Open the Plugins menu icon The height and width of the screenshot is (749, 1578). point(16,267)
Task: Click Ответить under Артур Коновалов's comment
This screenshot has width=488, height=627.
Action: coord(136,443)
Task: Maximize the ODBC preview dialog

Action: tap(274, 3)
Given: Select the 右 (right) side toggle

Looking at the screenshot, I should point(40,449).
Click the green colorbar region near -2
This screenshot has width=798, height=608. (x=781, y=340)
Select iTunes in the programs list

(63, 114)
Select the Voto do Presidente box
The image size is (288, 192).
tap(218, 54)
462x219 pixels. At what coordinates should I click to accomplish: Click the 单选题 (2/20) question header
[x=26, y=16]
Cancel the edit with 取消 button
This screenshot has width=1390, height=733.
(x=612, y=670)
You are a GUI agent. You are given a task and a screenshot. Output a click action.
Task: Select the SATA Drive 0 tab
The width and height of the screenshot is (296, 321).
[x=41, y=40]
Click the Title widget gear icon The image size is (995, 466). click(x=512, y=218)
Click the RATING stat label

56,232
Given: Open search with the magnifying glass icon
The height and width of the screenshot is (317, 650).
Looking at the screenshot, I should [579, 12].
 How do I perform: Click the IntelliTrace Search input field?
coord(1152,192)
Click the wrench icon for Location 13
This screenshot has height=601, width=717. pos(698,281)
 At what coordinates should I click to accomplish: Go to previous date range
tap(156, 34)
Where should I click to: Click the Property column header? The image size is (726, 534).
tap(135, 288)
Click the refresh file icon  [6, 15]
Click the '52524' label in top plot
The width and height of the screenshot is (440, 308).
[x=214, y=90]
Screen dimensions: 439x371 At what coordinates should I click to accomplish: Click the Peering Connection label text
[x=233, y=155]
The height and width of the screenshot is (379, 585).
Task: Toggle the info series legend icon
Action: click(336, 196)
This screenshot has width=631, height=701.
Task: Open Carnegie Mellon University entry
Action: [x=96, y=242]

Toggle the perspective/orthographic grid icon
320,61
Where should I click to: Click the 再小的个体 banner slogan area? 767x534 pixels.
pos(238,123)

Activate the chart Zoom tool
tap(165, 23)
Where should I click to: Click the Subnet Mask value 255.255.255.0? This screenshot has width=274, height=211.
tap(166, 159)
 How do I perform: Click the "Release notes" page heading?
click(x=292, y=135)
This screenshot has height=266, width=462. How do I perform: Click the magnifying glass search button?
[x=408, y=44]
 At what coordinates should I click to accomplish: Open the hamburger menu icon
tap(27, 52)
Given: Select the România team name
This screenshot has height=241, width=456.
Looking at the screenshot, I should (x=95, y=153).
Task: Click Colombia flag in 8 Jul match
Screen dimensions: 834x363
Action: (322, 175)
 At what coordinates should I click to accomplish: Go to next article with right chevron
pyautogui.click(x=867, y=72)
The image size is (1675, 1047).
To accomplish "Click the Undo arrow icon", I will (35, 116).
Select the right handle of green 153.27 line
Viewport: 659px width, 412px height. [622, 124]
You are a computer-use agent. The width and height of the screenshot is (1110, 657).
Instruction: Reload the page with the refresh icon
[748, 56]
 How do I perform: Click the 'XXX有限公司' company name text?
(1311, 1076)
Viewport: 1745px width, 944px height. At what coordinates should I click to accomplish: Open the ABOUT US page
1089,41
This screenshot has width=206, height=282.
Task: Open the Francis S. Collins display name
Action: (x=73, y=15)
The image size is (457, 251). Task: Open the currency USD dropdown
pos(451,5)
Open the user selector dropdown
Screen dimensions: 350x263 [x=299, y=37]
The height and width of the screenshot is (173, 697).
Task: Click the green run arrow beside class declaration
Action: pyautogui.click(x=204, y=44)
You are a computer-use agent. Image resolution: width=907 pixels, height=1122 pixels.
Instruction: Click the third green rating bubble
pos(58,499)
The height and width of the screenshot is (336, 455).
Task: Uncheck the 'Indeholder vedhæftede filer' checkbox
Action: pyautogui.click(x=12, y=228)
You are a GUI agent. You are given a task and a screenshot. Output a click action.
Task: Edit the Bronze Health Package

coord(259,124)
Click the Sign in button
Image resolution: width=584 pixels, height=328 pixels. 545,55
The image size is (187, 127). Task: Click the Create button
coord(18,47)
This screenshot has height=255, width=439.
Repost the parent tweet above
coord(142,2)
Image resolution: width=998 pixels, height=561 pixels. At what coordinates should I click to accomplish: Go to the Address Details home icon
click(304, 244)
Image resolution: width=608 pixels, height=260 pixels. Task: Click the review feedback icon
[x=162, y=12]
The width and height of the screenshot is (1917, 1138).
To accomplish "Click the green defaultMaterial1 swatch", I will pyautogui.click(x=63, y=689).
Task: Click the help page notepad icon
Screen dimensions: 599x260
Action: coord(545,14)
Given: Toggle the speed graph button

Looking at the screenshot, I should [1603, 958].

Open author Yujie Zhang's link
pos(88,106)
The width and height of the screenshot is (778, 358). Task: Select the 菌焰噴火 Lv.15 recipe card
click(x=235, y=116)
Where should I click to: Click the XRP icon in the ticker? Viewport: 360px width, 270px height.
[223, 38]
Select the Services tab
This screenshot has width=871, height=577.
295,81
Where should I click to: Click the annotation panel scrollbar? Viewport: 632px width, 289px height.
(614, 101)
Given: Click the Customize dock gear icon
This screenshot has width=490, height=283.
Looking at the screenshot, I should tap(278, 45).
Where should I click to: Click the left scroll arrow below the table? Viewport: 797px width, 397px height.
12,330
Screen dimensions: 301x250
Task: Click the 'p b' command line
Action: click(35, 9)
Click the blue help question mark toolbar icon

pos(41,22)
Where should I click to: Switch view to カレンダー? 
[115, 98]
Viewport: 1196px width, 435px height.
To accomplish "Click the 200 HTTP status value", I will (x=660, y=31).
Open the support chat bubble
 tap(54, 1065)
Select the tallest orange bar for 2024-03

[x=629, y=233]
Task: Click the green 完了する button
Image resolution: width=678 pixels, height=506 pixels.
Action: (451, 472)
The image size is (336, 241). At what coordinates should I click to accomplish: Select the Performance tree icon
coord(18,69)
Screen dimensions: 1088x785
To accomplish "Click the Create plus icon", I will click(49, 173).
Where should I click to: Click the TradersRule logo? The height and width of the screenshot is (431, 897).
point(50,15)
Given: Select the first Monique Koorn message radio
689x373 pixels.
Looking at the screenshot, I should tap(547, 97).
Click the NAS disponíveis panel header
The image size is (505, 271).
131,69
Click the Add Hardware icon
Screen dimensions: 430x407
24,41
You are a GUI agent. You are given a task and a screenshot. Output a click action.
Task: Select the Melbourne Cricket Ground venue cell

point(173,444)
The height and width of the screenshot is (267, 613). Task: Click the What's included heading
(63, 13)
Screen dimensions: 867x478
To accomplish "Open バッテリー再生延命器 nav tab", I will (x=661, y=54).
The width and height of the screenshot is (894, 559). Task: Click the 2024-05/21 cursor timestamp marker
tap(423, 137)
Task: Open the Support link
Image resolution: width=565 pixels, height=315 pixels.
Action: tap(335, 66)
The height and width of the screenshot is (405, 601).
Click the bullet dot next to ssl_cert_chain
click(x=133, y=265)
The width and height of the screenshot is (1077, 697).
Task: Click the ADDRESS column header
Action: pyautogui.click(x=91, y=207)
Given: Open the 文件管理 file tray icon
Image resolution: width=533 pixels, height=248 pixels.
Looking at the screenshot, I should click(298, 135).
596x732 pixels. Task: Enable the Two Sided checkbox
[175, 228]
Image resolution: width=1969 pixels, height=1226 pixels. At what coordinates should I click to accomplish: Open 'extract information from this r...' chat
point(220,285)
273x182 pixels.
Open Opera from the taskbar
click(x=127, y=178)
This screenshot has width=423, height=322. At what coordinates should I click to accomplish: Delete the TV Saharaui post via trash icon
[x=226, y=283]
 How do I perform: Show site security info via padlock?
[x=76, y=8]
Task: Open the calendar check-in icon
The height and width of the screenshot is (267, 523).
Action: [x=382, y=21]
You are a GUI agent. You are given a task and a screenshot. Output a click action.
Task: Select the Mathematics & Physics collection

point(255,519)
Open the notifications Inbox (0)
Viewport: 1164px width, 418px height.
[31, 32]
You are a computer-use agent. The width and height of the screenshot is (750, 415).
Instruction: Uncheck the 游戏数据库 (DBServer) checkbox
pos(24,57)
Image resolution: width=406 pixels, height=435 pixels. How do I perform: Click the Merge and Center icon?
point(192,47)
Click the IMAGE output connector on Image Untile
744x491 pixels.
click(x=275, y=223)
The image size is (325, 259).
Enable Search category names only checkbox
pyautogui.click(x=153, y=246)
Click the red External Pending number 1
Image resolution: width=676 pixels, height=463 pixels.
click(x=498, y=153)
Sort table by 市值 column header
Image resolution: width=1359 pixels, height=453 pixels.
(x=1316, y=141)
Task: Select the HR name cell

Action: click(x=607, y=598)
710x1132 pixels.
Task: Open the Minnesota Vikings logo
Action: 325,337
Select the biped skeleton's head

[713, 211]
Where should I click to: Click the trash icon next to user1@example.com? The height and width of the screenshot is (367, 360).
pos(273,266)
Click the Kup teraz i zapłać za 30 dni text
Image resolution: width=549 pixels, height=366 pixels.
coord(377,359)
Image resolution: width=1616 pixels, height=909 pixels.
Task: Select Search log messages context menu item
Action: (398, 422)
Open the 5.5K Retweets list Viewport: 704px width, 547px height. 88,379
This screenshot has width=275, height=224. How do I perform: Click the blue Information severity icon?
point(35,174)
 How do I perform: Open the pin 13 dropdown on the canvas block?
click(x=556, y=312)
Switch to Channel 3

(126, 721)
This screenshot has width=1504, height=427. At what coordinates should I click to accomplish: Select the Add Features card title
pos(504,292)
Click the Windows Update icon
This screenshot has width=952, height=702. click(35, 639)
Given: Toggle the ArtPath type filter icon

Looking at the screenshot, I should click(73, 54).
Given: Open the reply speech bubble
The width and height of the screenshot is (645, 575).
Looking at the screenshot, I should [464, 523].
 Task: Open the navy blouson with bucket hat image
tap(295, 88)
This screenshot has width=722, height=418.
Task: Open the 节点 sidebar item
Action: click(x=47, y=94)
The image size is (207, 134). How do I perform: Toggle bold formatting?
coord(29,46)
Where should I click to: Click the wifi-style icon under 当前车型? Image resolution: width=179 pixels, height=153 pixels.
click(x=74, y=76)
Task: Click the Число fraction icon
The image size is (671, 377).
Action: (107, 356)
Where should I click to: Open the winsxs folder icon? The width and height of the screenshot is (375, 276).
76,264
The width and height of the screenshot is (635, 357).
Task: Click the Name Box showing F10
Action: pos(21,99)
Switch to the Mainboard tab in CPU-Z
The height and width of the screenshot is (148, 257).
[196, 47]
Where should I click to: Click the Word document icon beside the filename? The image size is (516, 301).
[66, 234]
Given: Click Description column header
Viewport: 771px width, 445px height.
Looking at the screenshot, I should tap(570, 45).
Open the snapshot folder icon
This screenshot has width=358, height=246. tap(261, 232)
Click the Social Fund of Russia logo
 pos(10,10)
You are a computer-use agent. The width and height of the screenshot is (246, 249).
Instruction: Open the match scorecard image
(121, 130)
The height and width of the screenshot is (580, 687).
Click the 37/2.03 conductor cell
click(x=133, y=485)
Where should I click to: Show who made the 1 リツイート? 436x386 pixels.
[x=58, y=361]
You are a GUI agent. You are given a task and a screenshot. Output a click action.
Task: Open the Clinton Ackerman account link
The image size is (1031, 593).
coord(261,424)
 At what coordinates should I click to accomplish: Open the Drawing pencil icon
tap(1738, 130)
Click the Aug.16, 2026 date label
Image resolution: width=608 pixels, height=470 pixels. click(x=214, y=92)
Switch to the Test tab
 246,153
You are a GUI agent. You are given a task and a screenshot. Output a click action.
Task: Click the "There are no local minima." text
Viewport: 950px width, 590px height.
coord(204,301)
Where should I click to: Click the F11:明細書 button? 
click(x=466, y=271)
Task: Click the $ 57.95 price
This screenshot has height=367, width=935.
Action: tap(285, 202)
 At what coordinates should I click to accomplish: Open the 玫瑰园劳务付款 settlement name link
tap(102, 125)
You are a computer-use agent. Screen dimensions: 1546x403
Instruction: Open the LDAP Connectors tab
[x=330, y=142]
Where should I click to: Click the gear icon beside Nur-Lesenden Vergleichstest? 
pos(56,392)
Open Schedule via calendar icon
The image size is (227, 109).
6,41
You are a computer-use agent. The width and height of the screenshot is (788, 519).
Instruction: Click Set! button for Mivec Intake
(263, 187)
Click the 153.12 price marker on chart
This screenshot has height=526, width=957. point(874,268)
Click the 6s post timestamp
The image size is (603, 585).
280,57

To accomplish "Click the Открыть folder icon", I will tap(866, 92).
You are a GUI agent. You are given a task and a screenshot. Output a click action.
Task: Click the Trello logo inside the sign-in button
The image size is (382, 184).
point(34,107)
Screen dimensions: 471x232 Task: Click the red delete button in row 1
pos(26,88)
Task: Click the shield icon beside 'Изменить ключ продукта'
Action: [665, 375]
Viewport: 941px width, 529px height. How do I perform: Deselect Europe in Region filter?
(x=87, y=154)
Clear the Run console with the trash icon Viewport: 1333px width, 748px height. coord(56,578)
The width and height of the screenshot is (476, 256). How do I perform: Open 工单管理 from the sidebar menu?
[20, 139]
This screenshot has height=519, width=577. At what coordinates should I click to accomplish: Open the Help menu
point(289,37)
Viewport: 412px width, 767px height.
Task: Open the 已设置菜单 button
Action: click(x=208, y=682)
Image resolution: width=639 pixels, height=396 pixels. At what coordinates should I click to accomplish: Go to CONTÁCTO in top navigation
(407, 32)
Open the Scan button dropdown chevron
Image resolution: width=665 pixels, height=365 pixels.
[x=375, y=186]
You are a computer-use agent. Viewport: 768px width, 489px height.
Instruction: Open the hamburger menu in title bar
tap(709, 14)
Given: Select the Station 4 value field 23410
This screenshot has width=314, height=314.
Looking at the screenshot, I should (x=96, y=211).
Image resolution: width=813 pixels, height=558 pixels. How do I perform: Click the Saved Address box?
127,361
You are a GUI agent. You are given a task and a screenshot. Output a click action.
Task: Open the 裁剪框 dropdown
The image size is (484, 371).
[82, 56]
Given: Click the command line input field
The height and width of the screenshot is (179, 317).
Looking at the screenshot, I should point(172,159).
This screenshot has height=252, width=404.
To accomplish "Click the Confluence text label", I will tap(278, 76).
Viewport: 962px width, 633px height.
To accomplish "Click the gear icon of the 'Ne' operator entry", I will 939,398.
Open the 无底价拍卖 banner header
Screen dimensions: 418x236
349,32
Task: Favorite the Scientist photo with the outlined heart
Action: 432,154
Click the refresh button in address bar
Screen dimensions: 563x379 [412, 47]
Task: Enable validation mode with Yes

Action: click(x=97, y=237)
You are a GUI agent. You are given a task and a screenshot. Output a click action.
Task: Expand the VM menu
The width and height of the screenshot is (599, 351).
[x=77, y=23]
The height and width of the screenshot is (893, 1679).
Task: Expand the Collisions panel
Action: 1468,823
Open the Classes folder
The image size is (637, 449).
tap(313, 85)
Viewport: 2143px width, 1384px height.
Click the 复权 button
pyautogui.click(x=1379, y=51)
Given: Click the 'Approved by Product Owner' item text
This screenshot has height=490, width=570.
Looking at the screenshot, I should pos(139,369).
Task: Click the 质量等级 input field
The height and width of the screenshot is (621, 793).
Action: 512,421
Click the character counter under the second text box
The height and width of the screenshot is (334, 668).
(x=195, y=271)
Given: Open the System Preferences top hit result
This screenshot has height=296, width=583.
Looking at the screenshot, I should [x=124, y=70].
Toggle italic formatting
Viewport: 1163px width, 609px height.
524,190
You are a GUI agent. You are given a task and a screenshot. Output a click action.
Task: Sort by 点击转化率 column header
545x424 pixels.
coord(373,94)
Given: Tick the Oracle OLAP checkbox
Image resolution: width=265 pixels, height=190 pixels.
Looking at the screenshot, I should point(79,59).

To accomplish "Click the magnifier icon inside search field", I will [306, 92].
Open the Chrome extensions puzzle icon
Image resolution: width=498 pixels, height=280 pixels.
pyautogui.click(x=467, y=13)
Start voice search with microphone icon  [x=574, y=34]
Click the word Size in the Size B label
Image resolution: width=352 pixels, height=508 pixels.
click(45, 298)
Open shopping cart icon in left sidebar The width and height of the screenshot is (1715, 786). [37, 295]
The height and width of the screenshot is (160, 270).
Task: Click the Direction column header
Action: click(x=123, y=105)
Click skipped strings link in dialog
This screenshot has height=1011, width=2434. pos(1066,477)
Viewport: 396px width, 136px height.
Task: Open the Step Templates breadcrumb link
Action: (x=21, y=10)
┄┄┄┄┄┄┄┄┄┄
[Instructions for the task]
Duplicate the entries above verbatim, starting at the line containing "Given: Click the Customize dock gear icon" and ending at the line containing "[x=629, y=233]".

[Reply]
Given: Click the Customize dock gear icon
This screenshot has width=490, height=283.
Looking at the screenshot, I should tap(278, 45).
Where should I click to: Click the left scroll arrow below the table? Viewport: 797px width, 397px height.
12,330
Screen dimensions: 301x250
Task: Click the 'p b' command line
Action: click(35, 9)
Click the blue help question mark toolbar icon

pos(41,22)
Where should I click to: Switch view to カレンダー? 
[115, 98]
Viewport: 1196px width, 435px height.
To accomplish "Click the 200 HTTP status value", I will (x=660, y=31).
Open the support chat bubble
 tap(54, 1065)
Select the tallest orange bar for 2024-03

[x=629, y=233]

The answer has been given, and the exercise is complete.